OCTOBER 2020
UMASH staff are regularly thinking about how we engage and communicate with our audience and stakeholders in agricultural safety and health. Creating great branding strategies and graphics help convey the need for agricultural safety and health in the Upper Midwest. To share more about the people behind this work, Maria Bertrand sat down with Molly VanBrocklin on October 9, 2020 to discuss her work with UMASH, advice she has for design students, her values, and her artistic approach from a public health perspective.
What do you do with UMASH?
I am a Student Web and Graphic Designer. I create graphic content and branding strategies for UMASH. I am currently a senior graduating this spring of 2021 with my Bachelors of Arts at the University of Minnesota College of Design.
What is the process you use for creating graphics?
I usually gather inspiration from Pinterest to create a mood board. I sometimes also use Adobe Color to gather interesting color pallets. I will then start designing. Depending on the design, I’ll go on Adobe Fonts and download certain font packages that inspire me. Sometimes I also create hand lettered fonts. The process of designing can sometimes consist of back and forth emailing. Then, the design finally comes to the zenith point.
What is a zenith point?
When I create a mood board and aggregate designs that inspire me, then I meet at the top: the zenith point. I consider the zenith point as the merging of multiple ideas and inspiration into one.
What is your style?
My style consists of typographic or cartoon-y illustrations. Sometimes though, typography can be your imagery. With the Cultivating Resilience in Rural Communities Toolkit wordmark, I combined type and imagery of wheat as well as overlapping text to create dimension.
So you’d say that your style is cartoon-like with a focus on typography?
Yes, I also have multiple personas, depending on what project I am working on.
What do you mean by persona?
A persona is an identity profile. Each project takes on its own persona depending on the audience. An example of a persona I have created for UMASH would be Opal. Opal typically wears glasses. She has her own color palette that is pale pink and blue with other accents. Using the same color palette for Opal every time I illustrate her creates a strong persona and identity profile.

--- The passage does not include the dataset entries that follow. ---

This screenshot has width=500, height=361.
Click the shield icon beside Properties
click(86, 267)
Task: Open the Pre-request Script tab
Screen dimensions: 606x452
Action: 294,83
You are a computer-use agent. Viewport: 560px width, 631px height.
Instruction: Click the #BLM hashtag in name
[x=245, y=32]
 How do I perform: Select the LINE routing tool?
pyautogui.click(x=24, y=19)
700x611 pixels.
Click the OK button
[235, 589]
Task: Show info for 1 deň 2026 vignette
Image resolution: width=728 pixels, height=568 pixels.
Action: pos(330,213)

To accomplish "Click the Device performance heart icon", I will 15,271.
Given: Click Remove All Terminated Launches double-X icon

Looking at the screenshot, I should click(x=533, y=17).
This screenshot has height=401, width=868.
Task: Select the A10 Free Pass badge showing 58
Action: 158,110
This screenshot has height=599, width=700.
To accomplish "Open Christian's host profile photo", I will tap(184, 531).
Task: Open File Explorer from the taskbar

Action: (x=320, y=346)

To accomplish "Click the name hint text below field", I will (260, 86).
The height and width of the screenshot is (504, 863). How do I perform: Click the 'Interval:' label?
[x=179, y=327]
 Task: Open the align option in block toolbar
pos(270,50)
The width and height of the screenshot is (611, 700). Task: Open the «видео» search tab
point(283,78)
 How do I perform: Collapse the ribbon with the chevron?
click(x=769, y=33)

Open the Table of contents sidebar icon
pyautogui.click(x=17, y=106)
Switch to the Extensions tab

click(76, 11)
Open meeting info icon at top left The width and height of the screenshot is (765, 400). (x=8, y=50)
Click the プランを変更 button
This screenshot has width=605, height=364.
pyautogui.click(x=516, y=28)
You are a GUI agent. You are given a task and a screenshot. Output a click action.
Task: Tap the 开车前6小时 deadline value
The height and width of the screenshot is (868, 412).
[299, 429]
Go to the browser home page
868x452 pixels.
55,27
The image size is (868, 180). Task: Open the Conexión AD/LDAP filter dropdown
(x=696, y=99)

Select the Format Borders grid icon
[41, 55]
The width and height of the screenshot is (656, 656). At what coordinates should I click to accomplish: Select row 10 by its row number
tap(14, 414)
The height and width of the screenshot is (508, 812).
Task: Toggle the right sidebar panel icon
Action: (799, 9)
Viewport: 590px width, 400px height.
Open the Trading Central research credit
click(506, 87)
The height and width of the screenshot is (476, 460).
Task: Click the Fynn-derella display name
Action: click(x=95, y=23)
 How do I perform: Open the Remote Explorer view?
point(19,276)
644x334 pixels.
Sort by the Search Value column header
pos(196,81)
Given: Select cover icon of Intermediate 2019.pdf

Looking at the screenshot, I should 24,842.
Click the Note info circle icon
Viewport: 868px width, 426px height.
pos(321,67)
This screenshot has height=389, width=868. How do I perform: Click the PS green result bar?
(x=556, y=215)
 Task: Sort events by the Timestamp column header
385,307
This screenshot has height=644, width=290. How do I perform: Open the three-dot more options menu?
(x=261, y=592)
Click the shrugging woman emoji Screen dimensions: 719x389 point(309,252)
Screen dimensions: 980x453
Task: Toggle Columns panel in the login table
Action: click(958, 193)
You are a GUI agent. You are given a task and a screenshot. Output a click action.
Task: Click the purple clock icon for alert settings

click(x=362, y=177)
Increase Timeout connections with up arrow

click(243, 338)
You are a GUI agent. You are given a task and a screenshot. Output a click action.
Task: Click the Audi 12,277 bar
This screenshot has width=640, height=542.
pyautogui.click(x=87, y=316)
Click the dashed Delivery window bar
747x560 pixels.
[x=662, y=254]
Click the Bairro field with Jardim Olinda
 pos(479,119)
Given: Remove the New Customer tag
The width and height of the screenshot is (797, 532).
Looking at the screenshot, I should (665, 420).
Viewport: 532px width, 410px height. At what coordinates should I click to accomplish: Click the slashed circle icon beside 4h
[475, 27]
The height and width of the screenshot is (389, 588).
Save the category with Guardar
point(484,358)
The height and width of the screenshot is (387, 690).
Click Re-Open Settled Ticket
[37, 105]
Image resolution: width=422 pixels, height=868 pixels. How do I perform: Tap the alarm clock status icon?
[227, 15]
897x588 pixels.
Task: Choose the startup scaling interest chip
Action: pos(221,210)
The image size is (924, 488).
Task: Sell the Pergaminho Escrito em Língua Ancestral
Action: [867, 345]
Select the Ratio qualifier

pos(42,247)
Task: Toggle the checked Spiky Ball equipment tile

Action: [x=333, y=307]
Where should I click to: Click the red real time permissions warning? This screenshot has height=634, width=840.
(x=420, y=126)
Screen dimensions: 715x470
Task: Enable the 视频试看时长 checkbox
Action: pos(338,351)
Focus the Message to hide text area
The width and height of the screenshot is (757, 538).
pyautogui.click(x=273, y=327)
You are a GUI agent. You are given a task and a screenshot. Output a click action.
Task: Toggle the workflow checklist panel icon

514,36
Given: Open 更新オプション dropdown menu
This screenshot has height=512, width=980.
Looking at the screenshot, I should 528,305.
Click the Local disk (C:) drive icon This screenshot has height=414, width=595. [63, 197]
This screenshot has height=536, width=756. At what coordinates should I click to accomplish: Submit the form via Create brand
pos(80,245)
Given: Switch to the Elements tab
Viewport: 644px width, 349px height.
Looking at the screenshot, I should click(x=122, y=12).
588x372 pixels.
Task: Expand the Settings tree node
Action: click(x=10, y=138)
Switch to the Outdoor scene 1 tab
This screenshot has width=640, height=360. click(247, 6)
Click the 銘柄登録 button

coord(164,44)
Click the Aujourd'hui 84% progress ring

For students who want to do graphic design generally or graphic design in the field of public health, what advice do you have?
Don’t be afraid to gather ideas from other artists. Gathering ideas from others as inspiration can help you grow as an artist and develop your own style.
Being an artist is being able to be inspired by other artists and not being afraid to show that vulnerability.
Public health is a very important field during this time. Maintaining connections for inspiration from other NIOSH centers in order to gain more perspective about the importance of agricultural safety and health is a priority.
Not only should our goal be to promote agricultural safety and health, it should also be incorporated into our brand, seamlessly and without words.
Other advice for design students is to be patient with the design process. When people are critiquing your work, it is important to not have an ego about your designs. Take criticism as a way to help your designs grow. I’d rather hear someone say, “You should change this” than everyone say, “Wow, this is good.”
I actually use you as an example. I’ve always been impressed by how well you take feedback. What values inspire your work? What are your main values?
Being honest and true to yourself is important. You need to also be flexible with what your clients want. The main value to being true to yourself and flexible with your clients is empathy.
Graphic designers need to be empathetic to their clients but also honest with their own views.
What is something I didn’t address?
Sometimes when I’m in a creative block, I like to go on walks because stepping away from the screen and project really helps me collect my thoughts.
I was and always have been into photography. I use a Cannon t6i for my digital photography and I have about 7 other cameras I use for 35mm film photography. I mainly like to shoot on my Olympus OM-2 film camera. My main subjects include urban environments containing Brutalist architecture and subjects with shadow and light.
Since I was young, I have been interested in art, which is why I am happy I get to pursue my career in what I love to do.